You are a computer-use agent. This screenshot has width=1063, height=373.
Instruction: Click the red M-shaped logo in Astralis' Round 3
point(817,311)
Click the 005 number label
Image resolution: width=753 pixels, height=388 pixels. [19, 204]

---

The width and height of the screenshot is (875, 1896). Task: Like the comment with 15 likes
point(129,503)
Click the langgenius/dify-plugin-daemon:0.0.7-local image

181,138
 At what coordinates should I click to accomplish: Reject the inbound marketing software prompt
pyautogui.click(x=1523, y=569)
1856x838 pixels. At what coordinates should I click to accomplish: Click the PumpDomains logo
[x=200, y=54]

* OBJECTIVE: Echo the items word for word, starting at the line that contains "The width and" and ending after the line that contains "[x=200, y=54]".

* OUTPUT:
The width and height of the screenshot is (875, 1896). Task: Like the comment with 15 likes
point(129,503)
Click the langgenius/dify-plugin-daemon:0.0.7-local image

181,138
 At what coordinates should I click to accomplish: Reject the inbound marketing software prompt
pyautogui.click(x=1523, y=569)
1856x838 pixels. At what coordinates should I click to accomplish: Click the PumpDomains logo
[x=200, y=54]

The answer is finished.